How to create a new Expectation Suite using suite scaffold

great_expectations suite scaffold helps you quickly create of Expectation Suites through an interactive development loop that combines Profilers and Data Docs.

Prerequisites: This how-to guide assumes you have already:

Steps

  1. Run `suite scaffold`

    great_expectations suite scaffold my_suite
    

    Much like the suite new and suite edit commands, you will be prompted interactively to choose some data from one of your datasources.

    great_expectations suite scaffold npi_distributions
    Heads up! This feature is Experimental. It may change. Please give us your feedback!
    
    Enter the path of a data file (relative or absolute, s3a:// and gs:// paths are ok too)
    : npi.csv
    

    Important

    This command generates a disposable jupyter notebook in your great_expectations/uncommitted directory. The goal is to save you time by writing boilerplate code for you.

    Because these notebooks can be generated at any time from the Expectation Suites (stored as JSON) you should consider the notebook to be a disposable artifact. You can delete it at any time.

    Once you choose a data asset, the CLI will open up a jupyter notebook.

    You can also run this command without opening the notebook by using the `` –no-jupyter`` flag and then starting up jupyter separately:

    suite scaffold npi_distributions --no-jupyter
    Heads up! This feature is Experimental. It may change. Please give us your feedback!
    
    Enter the path of a data file (relative or absolute, s3a:// and gs:// paths are ok too)
    : npi.csv
    To continue scaffolding this suite, run `jupyter notebook uncommitted/scaffold_npi_distributions.ipynb`
    
  2. Within the notebook, choose columns and Expectations to scaffold.

    Run the first cell in the notebook that loads the data. You don’t need to worry about what’s happening there.

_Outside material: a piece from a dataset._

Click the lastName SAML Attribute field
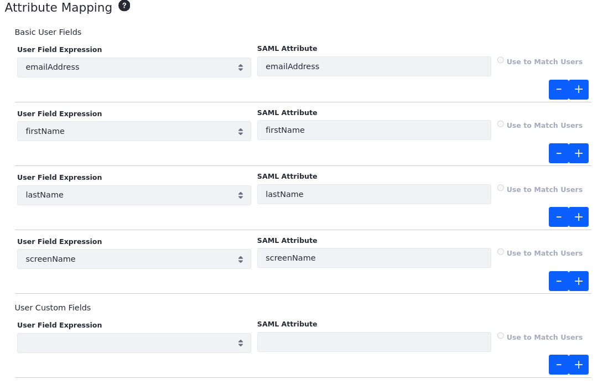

    The next code cell in the notebook presents you with a list of all the columns found in your selected data:

    included_columns = [
        'crim',
        'zn',
        'indus',
        'chas',
        'nox',
        'rm',
        'age',
        # 'dis',
        'rad',
        # 'tax',
        'ptratio',
        # 'b',
        # 'lstat',
        # 'medv'
    ]
    

    To select which columns you want to scaffold Expectations on, simply uncomment them to include them.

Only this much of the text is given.